Trzej posłowie oskarżeni są o utrudnianie śledztwa i narażenie życia policjantów biorących udział w akcji w Starachowicach.
Zbigniew Sobotka jest niewinny i zaraz to udowodnię - tak przed sądem swą mowę końcową rozpoczął mec. Wojciech Tomczyk. Na poprzedniej rozprawie o niewinności dwóch pozostałych oskarżonych - Długosza i Jagiełły - przekonywali ich obrońcy.
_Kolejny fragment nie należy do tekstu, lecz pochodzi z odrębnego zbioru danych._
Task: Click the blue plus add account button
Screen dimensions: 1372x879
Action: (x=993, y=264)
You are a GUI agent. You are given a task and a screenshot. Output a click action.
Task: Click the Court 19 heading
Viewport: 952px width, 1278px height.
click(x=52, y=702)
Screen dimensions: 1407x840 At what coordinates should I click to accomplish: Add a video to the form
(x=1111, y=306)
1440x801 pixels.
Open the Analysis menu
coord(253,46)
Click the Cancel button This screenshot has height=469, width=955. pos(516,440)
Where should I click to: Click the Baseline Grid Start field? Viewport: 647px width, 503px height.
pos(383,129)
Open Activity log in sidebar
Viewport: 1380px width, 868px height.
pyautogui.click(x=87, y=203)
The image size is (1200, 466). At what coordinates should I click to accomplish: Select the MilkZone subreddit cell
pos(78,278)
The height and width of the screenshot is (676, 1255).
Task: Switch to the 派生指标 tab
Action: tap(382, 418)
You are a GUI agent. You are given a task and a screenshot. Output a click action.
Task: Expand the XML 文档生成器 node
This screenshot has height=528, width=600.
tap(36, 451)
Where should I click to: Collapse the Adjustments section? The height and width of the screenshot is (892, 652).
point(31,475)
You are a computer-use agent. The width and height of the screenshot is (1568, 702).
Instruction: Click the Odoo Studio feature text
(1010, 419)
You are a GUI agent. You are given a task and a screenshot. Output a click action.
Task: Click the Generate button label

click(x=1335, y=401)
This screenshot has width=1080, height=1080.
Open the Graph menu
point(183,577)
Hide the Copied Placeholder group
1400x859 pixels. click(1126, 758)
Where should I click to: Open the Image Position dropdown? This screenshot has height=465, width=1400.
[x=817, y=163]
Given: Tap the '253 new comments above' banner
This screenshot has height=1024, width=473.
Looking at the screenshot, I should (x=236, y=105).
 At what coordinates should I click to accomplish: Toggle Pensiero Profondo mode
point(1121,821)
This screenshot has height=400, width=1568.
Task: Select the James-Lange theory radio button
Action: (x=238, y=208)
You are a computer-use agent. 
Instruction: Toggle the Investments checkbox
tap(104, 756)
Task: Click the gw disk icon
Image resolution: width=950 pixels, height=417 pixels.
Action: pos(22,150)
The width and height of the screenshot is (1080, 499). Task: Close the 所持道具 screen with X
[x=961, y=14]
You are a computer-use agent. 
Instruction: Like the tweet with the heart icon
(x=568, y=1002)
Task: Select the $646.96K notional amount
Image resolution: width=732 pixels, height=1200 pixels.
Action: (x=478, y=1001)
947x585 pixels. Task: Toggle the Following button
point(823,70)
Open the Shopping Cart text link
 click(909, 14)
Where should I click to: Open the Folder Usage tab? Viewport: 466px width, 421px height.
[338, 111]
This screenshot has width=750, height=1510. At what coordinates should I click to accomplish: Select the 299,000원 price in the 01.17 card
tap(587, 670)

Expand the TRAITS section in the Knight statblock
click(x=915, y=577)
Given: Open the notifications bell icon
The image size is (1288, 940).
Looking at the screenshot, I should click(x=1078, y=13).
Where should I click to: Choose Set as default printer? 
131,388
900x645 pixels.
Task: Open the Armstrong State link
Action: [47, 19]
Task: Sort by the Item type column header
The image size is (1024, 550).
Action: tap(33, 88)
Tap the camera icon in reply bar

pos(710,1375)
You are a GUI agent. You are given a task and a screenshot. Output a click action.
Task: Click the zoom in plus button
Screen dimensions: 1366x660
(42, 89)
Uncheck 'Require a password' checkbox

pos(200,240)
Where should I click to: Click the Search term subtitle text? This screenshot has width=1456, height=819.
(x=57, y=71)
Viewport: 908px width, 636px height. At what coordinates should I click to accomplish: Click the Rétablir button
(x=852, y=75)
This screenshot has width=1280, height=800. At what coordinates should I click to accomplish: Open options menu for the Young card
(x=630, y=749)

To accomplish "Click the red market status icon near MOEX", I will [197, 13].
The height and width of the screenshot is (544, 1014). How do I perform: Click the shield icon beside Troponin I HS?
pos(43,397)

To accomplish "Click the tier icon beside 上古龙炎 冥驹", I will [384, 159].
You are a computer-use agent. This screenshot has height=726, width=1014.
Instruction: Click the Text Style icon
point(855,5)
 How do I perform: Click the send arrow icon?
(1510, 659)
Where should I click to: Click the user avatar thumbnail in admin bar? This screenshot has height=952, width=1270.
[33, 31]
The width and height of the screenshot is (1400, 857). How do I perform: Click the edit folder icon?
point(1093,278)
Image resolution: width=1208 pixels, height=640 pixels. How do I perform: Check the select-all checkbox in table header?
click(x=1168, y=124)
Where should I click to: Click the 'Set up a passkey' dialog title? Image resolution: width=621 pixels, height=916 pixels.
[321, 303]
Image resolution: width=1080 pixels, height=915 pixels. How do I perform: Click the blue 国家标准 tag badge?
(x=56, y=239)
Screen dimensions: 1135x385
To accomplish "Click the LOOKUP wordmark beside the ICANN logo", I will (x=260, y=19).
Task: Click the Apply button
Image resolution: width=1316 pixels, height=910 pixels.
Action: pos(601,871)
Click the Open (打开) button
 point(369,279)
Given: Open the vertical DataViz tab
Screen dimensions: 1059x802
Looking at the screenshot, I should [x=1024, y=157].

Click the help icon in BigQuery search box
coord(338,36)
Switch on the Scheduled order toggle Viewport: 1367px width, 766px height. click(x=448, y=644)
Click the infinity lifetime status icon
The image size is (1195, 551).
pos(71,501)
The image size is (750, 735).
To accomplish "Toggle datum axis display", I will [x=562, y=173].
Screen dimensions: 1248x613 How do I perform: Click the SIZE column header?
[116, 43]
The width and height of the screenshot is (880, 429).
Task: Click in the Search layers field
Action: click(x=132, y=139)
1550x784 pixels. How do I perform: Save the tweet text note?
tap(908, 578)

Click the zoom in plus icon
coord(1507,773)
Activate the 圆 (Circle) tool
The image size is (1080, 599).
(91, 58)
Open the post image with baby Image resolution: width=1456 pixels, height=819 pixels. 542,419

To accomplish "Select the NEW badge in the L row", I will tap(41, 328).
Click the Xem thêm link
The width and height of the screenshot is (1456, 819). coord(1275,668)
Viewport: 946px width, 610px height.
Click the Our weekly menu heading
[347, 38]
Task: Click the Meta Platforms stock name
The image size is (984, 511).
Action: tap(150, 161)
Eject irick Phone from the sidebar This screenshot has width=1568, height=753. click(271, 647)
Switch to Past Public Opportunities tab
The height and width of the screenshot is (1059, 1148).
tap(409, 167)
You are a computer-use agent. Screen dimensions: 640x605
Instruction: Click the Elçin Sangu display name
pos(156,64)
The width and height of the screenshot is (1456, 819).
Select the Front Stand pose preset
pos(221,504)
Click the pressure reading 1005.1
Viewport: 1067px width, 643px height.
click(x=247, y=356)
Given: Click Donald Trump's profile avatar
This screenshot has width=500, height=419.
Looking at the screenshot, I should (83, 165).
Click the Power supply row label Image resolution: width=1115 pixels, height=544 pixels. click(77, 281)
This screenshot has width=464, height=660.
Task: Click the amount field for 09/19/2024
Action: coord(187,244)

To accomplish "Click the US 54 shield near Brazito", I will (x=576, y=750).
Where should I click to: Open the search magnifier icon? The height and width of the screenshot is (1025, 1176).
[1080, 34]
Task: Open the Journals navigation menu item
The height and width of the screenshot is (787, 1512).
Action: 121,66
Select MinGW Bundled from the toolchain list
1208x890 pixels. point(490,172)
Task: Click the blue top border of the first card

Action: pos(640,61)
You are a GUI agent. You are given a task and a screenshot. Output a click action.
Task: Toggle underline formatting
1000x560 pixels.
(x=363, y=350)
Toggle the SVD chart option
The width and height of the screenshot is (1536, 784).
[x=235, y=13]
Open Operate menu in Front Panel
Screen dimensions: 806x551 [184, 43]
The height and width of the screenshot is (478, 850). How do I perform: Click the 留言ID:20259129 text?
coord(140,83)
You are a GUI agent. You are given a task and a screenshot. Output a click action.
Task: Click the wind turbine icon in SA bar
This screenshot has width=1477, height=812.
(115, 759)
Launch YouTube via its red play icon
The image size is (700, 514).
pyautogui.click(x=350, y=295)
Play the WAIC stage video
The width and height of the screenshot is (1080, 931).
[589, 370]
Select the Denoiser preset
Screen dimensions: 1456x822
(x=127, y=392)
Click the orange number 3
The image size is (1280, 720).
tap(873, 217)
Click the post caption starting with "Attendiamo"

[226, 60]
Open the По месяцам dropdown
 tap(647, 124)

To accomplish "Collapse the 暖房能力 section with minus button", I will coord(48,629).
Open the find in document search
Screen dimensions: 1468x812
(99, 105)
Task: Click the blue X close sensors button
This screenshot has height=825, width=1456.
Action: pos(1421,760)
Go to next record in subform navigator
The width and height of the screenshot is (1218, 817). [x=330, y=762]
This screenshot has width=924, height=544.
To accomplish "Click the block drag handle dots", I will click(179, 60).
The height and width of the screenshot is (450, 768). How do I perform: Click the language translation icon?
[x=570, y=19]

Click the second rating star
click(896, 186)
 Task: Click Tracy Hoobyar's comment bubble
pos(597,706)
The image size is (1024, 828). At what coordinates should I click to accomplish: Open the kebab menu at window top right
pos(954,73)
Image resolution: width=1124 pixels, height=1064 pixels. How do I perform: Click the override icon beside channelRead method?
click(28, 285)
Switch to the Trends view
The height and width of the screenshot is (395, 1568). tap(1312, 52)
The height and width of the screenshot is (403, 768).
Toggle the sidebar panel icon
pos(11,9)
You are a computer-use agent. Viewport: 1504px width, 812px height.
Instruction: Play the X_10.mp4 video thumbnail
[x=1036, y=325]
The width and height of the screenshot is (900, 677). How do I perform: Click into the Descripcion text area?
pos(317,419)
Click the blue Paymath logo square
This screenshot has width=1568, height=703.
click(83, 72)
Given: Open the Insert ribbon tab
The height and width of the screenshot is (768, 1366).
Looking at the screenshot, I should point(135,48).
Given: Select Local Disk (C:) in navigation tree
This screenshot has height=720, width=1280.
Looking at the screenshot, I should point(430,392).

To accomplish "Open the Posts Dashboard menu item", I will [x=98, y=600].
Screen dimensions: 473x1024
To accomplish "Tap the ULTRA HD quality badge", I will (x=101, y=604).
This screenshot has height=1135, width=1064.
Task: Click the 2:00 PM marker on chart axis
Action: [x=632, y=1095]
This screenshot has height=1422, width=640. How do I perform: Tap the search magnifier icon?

Dziś tego samego dowodził adwokat Sobotki.
Mecenas Tomczyk w swej mowie atakował m.in. prokuratorów – wypomniał im np., że wykorzystali medialność do napiętnowania SLD; że domagają się surowego wyroku, który miałby być przykładem i przestrogą dla innych.
Mecenas Tomczyk mówił także o podsłuchanej rozmowie Jagiełły – rozbierał ją na czynniki pierwsze, starając się dowieść, że Sobotka nie wiedział o akcji CBŚ w Starachowicach. Wprawdzie rozmawiał o jakiejś akcji z gen. Kowalczykiem, ale nie znał żadnych szczegółów.
Adwokat Sobotki mówił nieciekawie, skupiał się na procedurach i zawiłościach przepisów, zmieniał wątki. Na razie jego przekaz jest mało czytelny. W pewnym momencie sędzia zwrócił mu uwagę, że zaczyna omawiać niejawne wątki procesu i zażądał przerwę, by publiczność opuściła salę.
Sami oskarżeni także podkreślali, że są niewinni. Sobotka oznajmił, że czuje się upokorzony, przez tę sprawę stracił wszystko, na co pracował przez całe życie. Zwrócił uwagę, że proces miał wymiar polityczny, a on - mimo że jest niewinny - medialnie został już skazany.
Długosz powiedział, że wychowano go na uczciwego człowieka i w głowie mu się nie mieści, że mógłby pomóc przestępcy. Sprawa starachowicka zniszczyła mu życie. Mimo to próbuje wybaczyć osobom, którym to "zawdzięcza", również Jagielle.
Jagiełło powtórzył, że dzwoniąc do starachowickich samorządowców i informując ich o planowanej przeciwko nim akcji policji, nie miał świadomości, iż mogą być oni sprawcami przestępstwa. Była to ostatnia rozprawa w tym procesie.